Fifth, the ongoing reluctance of major integrated oil companies to invest is causing project delays, and ultimately Dresser-Rand saw operating income from its new unit bookings come in $40 million lower than expected.

Clearly, the first three issues are stock specific, and need not unduly trouble sector followers. However, the last two (foreign exchange and upstream orders) deserve closer inspection.

General Electric Company and Baker Hughes give mixed guidance
Simply put, the trend within the upstream oil and gas market (Dresser-Rand generated 98% of its revenue from energy infrastructure in 2013) is for relatively stronger conditions in emerging markets than the U.S.  A breakout of its 2013 revenue by end market reveals how important oil and gas production and refining is to the company.

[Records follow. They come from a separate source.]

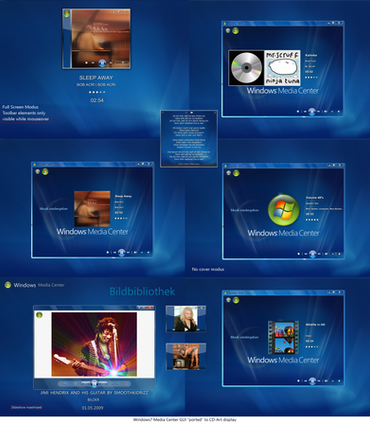The height and width of the screenshot is (424, 370).
Task: Click the Windows orb in the Jimi Hendrix slideshow window
Action: 39,315
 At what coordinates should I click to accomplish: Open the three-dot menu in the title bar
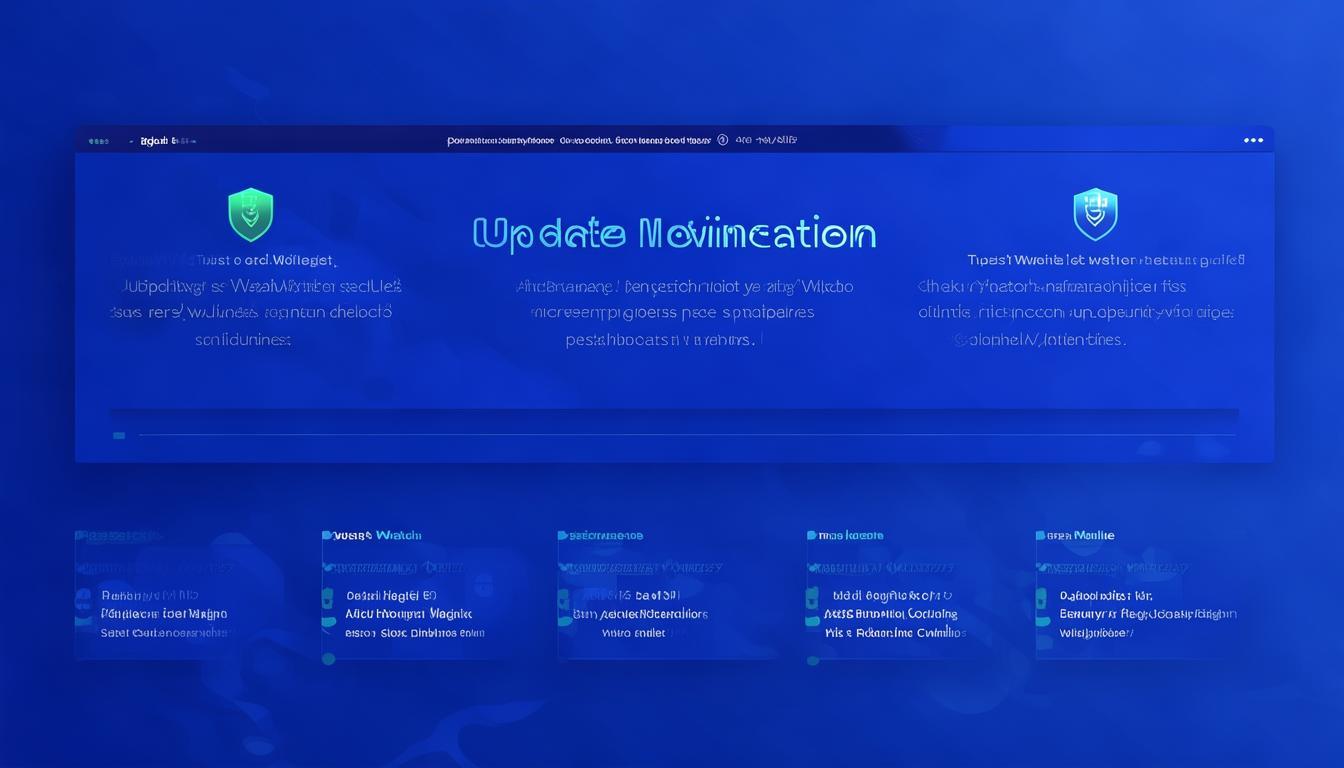(x=1253, y=141)
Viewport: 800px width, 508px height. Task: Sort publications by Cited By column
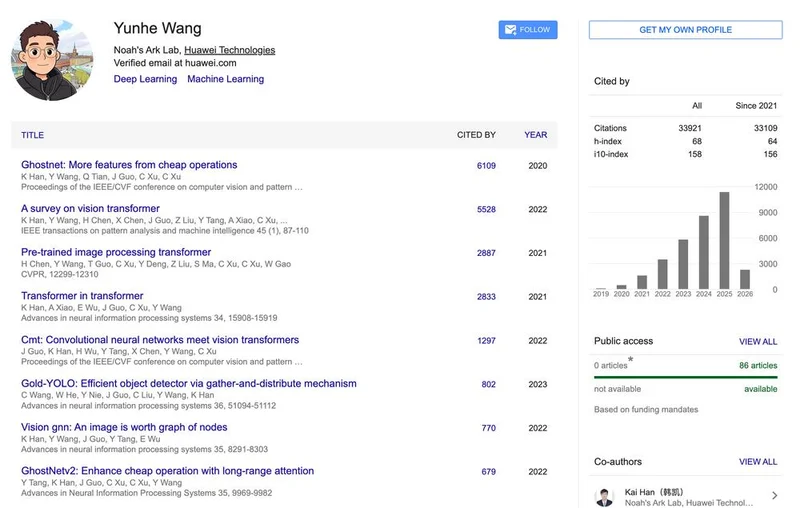[475, 135]
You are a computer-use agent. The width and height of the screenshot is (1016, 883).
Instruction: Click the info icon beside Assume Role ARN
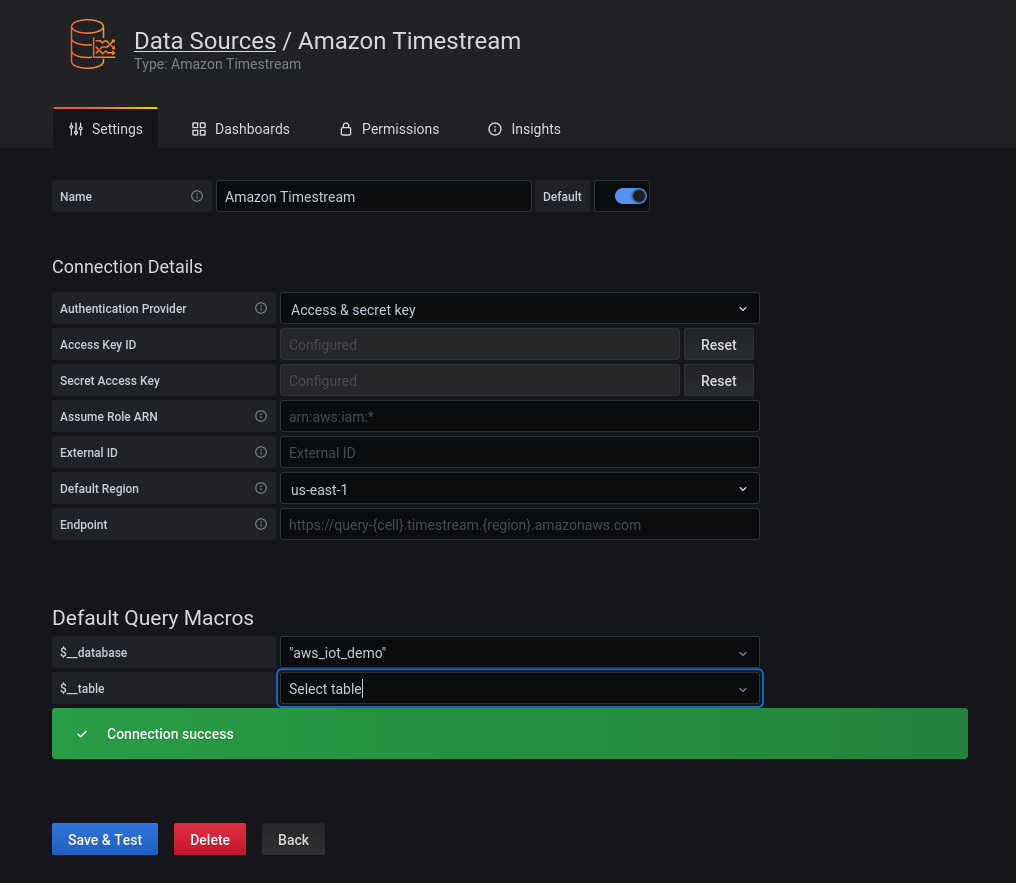[261, 416]

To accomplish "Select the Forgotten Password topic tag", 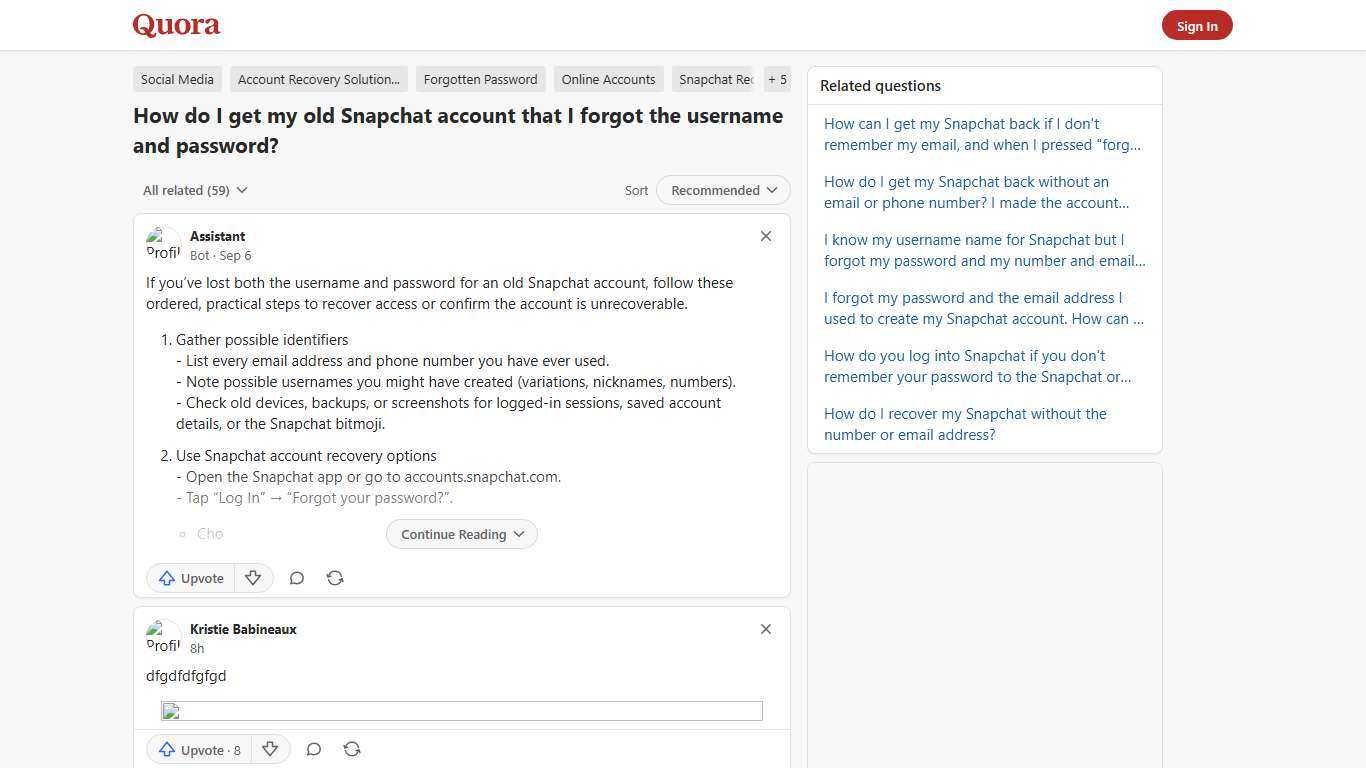I will coord(480,79).

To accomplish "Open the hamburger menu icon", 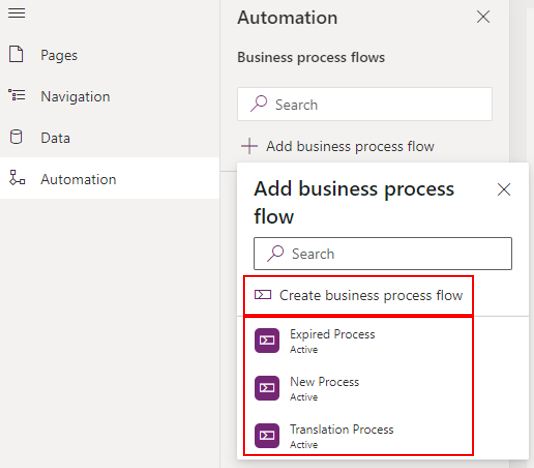I will [16, 13].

Source: Dresser-Rand Company Incorporated 10-K

For example, when questioned on the issue, General Electric Company's CEO, Jeff Immelt, outlined that while the major U.S. integrated oil companies were holding back on investment, the national oil companies (which tend to be in emerging markets) "haven't backed off at all".

In addition, oil and gas services company Baker Hughes Incorporated's (NYSE: BHI  ) management predicts that the U.S. onshore rig count will be essentially flat in 2014, but its forecast for the international rig count is for a 10% increase. Baker Hughes' closely followed U.S. rotary rig count index has perked up a bit lately, but it still remains notably below 2011-2012 averages.

US Rotary Rigs Chart

U.S. Rotary Rigs data by YCharts

The problem facing Dresser-Rand and General Electric Company, is that while emerging market end demand appears stronger, negative currency effects are reducing profits from these regions.

Why Dresser-Rand missed its long-term targets
Indeed, for various reasons (including currency) Dresser-Rand is forecasting revenue for 2014, that is more than a $1 billion shy of the $4 billion it hoped to have by the end of 2014. In discussing the reasons for the shortfall, management outlined the following factors. For the record, the company generated a 50-50 revenue split between new units and aftermarket sales in 2013. 

Sales Type Factor Change vs. 2010 Assumption ($m)
New Units    
  Upstream project delays $800
  Reduction in alternate energy demand $100
Aftermarket    
  Gas turbine repair-rollout delay $200
  Spanish energy asset $132
  Stronger U.S. dollar $200

 Source: Company Presentations

Clearly, the biggest disappointment comes from the delay in upstream projects.

Where next?
Unfortunately, the biggest issue (upstream project spending) is a sector specific one, and Dresser-Rand, alongside rivals like General Electric Company, is likely to continue to face such challenges in the short term. Moreover, Dresser-Rand's forecast of only 5%-10% growth in aftermarket sales (usually less cyclical and comprising 50% of total sales) was also disappointing. The stock trades on a current P/E ratio of more than 25 times earnings, and with flat revenue forecast for 2014, it doesn't look a particularly good value.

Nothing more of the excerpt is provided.